An Eclectic World Recode: DB Conversion Scripts


I initially planned my first actual post to be on setting up Zend in a hosted environment.  I’ve done what I think is needed, but I haven’t actually tested it due to the lack of a true hosted environment to push to just yet (I’ll have it before the end of the series when I finish switching hosts).  So for now, we’ll just say I have the basic Zend skeleton working in my mostly-kind-of-sort-of-I-think emulated hosting set up and continue on to step two. 😉

Before I get into the actual coding of the new app, I need to get the database going.  As part of this upgrade, I’ll be moving from PostgreSQL to MySQL, implementing my current naming conventions, fixing a few deficiencies in the old design, and adding a few new minor features.

After writing the new MySQL schema and creating the DB, I needed some upgrade scripts to move the data from the old DB to the new.  For my purposes, I ran it all on my local development environment, allowing me to easily to “localhost” for both DBs, however the same script mechanisms would work remotely too by changing the configurations.

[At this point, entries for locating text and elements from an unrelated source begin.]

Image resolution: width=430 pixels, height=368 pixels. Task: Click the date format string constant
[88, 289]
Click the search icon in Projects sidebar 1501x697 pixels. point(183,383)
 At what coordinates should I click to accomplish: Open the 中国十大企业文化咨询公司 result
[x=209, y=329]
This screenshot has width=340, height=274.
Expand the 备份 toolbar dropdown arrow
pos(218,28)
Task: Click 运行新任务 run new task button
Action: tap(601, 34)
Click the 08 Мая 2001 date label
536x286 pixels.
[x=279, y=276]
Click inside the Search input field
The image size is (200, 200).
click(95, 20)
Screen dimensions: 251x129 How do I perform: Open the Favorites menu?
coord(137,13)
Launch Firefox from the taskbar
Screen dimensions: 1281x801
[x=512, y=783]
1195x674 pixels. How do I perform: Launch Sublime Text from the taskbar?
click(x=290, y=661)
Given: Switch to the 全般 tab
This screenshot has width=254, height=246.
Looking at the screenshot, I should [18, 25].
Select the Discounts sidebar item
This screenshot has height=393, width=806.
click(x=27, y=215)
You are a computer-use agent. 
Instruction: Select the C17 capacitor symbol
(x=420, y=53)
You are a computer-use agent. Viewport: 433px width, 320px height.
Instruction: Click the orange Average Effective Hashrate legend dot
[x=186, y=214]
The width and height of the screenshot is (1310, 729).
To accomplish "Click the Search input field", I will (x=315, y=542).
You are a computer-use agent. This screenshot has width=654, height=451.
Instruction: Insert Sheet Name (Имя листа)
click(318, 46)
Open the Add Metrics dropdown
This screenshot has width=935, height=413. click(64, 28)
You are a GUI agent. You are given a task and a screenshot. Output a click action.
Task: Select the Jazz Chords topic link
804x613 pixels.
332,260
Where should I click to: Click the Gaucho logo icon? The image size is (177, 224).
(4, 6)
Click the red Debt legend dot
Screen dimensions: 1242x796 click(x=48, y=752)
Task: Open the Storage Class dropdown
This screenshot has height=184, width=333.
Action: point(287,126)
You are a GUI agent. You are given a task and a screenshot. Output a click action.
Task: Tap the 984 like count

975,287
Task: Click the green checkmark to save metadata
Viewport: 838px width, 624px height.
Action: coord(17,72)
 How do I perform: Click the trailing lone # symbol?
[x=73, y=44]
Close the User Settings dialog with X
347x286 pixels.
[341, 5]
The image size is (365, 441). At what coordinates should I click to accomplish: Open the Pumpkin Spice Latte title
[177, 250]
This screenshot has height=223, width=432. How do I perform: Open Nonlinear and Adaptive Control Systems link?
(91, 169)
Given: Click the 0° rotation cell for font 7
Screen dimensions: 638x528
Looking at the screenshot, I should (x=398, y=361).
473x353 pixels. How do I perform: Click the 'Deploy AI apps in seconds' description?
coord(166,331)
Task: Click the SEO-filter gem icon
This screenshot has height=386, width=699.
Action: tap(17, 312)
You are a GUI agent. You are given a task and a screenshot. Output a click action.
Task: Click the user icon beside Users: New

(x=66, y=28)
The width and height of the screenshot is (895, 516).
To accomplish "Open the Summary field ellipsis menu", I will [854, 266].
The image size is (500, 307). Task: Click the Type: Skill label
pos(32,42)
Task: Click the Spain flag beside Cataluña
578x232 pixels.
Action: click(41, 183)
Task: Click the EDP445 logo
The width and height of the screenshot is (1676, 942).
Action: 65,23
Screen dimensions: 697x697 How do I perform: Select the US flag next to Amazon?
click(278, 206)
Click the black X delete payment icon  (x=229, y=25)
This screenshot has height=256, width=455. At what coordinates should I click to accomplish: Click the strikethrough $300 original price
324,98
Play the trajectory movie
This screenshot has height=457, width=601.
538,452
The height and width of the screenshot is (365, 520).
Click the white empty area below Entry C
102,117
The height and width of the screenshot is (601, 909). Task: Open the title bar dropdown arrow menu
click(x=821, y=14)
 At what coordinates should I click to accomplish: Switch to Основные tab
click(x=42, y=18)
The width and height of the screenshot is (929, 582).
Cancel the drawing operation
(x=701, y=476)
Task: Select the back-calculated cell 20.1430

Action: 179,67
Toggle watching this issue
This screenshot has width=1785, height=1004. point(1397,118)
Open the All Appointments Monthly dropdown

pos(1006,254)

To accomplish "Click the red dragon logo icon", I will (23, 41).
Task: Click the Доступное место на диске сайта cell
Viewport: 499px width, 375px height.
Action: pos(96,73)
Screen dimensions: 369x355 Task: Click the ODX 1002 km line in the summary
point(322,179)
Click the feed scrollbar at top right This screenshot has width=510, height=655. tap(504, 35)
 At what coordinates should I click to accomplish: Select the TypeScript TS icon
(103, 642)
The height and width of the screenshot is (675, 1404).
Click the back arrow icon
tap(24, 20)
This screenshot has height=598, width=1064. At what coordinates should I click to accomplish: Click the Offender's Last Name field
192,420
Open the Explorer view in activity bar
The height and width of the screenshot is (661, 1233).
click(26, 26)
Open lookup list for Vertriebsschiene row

Note: In case it’s not obvious, the table names and passwords may have been changed a bit for these examples, but the actual code works as written 😉

I added a folder under public to store the scripts, then created an index file that has a list of all the scripts being made, with links to each, and a base_stuff.php file that will have some useful tidbits so we can include it in every script for easy reference.

UpgradeIndex

While in this case, I’d be the only one doing the upgrade, I still formatted the index as I would for one of our work projects, with reminder notes in case someone else ends up having to run them.  You’ll also note the “attempt to fill in missing covers from Amazon” is not linked in any section, as I’m still debating doing that as part of the upgrade or just doing it later.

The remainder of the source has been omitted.